Rz. 75
Der gute Glaube an die Vertretungsmacht ist im Rechtsverkehr grds. unerheblich. Da in der Praxis jedoch zwischen der Vertretungs- und der Verfügungsmacht zumeist nicht streng getrennt wird und oftmals beim Handeln im Betrieb auch nicht feststellbar ist, ob der Betriebsinhaber im eigenen oder im fremden Namen auftritt, wird von der bislang wohl herrschenden Meinung mit Rücksicht auf den Schutzzweck der Norm des § 366 HGB, nämlich die Sicherheit des Handelsverkehrs zu gewährleisten, angenommen, dass – jedoch nur beschränkt auf das Handelsrecht – auch der gute Glaube an die Vertretungsmacht durch § 366 HGB geschützt werde. Für diese Erweiterung des Schutzzwecks des § 366 HGB spreche i.Ü. auch seine Entstehungsgeschichte, wonach § 366 HGB den guten Glauben an "die Befugnis, (…) über eine fremde Sache, sei es im eigenen Namen, sei es im Namen des Eigentümers zu verfügen", schützen wolle.
Rz. 76
Die Gegenauffassung in der Literatur hält dagegen den Dritten nicht für schutzwürdig, da sich schon aus der Berufsstellung des Verfügenden ohne Weiteres ergebe, ob dieser im eigenen Namen – so z.B. der Kommissionär – oder im fremden Namen – so z.B. der Handelsvertreter – handele. Zudem seien Praktikabilitätsgesichtspunkte keine überzeugende Rechtfertigung dafür, dass der wahre Berechtigte die Verfügung gegen sich gelten lassen müsse. Schließlich bestehe auch keinerlei Bedürfnis für die Anwendung des § 366 HGB auf die Fälle des guten Glaubens an die Vertretungsmacht, da die wichtigsten Konstellationen ohnehin über die Anscheins- und Duldungsvollmacht oder über § 56 HGB gelöst werden könnten.
Rz. 77
Die oben geschilderte wohl herrschende Meinung ist sich indessen nicht einig in der Frage, ob der gute Glaube an die Vertretungsmacht im Interesse der Sicherheit des Handelsverkehrs nur im Hinblick auf den Eigentumserwerb, also das dingliche Geschäft, zu schützen sei oder darüber hinaus auch der gute Glaube an die Vertretungsmacht beim zugrunde liegenden schuldrechtlichen Kausalgeschäft geschützt werden müsse.
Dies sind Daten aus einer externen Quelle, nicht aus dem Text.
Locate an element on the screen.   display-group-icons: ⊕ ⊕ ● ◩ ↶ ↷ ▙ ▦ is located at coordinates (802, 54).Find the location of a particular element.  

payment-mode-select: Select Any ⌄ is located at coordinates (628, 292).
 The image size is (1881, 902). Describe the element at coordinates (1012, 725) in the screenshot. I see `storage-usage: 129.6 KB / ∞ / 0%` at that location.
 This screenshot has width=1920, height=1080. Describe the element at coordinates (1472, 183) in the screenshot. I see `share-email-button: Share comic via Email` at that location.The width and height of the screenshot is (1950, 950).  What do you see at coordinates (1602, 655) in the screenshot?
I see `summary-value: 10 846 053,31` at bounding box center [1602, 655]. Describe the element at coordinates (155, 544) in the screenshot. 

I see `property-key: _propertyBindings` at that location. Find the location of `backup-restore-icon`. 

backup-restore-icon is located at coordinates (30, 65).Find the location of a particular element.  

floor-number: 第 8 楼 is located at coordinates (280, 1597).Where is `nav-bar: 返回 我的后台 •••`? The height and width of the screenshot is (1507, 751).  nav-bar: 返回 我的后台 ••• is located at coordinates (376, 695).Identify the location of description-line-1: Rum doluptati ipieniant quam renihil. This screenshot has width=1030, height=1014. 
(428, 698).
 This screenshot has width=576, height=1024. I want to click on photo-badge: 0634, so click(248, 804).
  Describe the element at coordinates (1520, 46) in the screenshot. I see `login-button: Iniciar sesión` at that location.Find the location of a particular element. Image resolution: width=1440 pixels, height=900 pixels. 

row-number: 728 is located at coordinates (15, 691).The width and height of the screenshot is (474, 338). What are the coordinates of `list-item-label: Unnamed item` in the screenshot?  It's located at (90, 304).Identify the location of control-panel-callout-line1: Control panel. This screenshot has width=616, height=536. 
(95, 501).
Ein Teil lehnt diese Erweiterung des Gutglaubensschutzes ab und belässt es insoweit bei der Regelung des § 177 BGB.
Die Gegenmeinung hält diese Beschränkung auf das Verfügungsgeschäft für inkonsequent, da dadurch dem Erwerber über § 812 BGB das genommen werde, was ihm infolge der analogen Anwendung des § 366 Abs. 1 HGB zugefallen sei. Daher müsse die gesetzliche Regelung des § 366 Abs. 1 HGB als Rechtsgrund für den Eigentumserwerb angesehen werden, mit der Folge, dass der Erwerber auch keinem Anspruch aus ungerechtfertigter Bereicherung ausgesetzt sei.
Dem wird wiederum entgegengehalten, dass für eine Ausweitung auch auf das Grundgeschäft kein praktisches Bedürfnis bestehe, da der Erwerber nach der herrschenden Saldotheorie der Herausgabekondition die Rückforderung des an den vollmachtlosen Vertreter gezahlten Kaufpreises entgegenhalten könne.